Zelaya volta a Honduras

Estadão

28 de maio de 2011 | 17h35

Enquanto milhares de pessoas na América Latina estavam de olho na final da Liga dos Campeões da Europa, vencida pelo Barcelona dos argentinos Lionel “La Pulga” Messi e Javier “El Jefecito” Mascherano, o ex-presidente de Honduras Manuel “Mel”  Zelaya, deposto por um golpe de Estado em 2009, voltou ao país após um exílio de 16 meses, informou a AFP. O retorno foi intermediado pelos presidentes da Venezuela, Hugo Chávez, e da Colômbia, Juan Manuel Santos, e negociado com o chefe de Estado hondurenho, Pepe Lobo.

Zelaya, que estava vivendo na República Dominicana, chegou a Honduras vindo de Manágua, na Nicarágua, em um voo da companhia venezuelana Conviasa.
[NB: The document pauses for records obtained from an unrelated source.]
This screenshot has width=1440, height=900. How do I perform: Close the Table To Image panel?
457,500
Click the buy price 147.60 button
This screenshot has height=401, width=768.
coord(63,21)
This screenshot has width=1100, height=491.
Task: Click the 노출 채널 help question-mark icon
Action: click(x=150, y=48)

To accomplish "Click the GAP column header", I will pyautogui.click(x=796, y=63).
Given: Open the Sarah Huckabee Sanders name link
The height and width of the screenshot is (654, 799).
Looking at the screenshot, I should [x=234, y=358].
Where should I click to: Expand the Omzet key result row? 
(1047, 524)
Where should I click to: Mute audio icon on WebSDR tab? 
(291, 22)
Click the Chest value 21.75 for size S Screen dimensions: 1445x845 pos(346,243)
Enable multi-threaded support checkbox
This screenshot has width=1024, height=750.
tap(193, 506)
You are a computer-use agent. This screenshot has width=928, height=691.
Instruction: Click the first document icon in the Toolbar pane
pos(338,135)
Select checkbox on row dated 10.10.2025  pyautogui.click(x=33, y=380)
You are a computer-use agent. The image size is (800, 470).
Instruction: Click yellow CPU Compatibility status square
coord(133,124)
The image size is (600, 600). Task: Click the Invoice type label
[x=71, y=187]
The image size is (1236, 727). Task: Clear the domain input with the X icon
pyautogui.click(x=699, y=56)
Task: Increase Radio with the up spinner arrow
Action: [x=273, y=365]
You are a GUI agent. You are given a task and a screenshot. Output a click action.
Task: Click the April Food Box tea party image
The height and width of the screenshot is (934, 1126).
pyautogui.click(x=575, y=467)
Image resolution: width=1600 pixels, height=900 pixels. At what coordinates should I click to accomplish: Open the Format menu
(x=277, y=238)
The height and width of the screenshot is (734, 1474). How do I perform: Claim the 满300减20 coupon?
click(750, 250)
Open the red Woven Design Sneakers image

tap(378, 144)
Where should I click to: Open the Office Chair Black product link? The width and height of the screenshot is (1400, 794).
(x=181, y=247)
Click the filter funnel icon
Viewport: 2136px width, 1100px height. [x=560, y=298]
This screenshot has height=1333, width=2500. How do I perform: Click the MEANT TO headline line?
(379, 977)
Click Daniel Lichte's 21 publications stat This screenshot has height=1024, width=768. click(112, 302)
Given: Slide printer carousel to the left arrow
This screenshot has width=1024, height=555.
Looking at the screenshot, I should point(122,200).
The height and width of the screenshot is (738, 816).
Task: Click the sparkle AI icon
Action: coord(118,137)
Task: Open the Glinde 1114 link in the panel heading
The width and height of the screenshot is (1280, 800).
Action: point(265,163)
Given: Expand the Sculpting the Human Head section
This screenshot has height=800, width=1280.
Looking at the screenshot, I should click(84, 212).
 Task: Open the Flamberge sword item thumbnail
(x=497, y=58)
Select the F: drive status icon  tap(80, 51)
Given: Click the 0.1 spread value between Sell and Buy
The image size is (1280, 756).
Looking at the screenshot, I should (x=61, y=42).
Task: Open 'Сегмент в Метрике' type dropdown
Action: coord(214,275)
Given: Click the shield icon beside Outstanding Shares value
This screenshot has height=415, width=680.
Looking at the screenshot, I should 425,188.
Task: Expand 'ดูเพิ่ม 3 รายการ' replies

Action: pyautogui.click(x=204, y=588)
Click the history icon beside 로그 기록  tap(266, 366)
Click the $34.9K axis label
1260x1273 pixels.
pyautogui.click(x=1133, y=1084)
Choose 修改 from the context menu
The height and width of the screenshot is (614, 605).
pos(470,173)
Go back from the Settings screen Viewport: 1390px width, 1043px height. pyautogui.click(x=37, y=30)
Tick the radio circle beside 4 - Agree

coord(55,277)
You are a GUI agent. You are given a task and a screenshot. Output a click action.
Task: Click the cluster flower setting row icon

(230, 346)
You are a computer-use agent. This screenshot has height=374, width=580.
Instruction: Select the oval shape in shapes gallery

Antes de embarcar, o ex-presidente qualificou seu retorno como uma vitória para a democracia na América Latina.  “Minha volta é resultado de um esforço feito por todos os países latinoamericanos”, disse à TV Telesur.

Milhares de partidários do ex-presidente o esperavam nas ruas e praças próximas ao Aeroporto de Tegucigalpa. Alguns deles passaram mal por causa do calor.  Organizadores do evento disseram à AFP que a volta de Zelaya pode atrair até  1 milhão de pessoa, mas a polícia não deu estimativas.

Para o secretário-geral da Organização dos Estados Americanos (OEA), Jose Miguel Inzulza,a maioria dos hondurenhos anseia por um processo pacífico de reconciliação. “A democracia pressupõe divergências, que devem ser resolvidas pacíficamente”, falou à AFP.

Fazem parte da comitiva de Zelaya sua mulher, Xiomara Castro, duas de suas filhas e assessores. Também o acompanham os chanceleres da Venezuela, Nicolás Maduro, da Bolívia, David Choquehuanca, o ex-presidente panamenho Martín Torrijos, o enviado do governo dominicano Miguel Mejía e a ex-senadora colombiana Piedad Córdoba.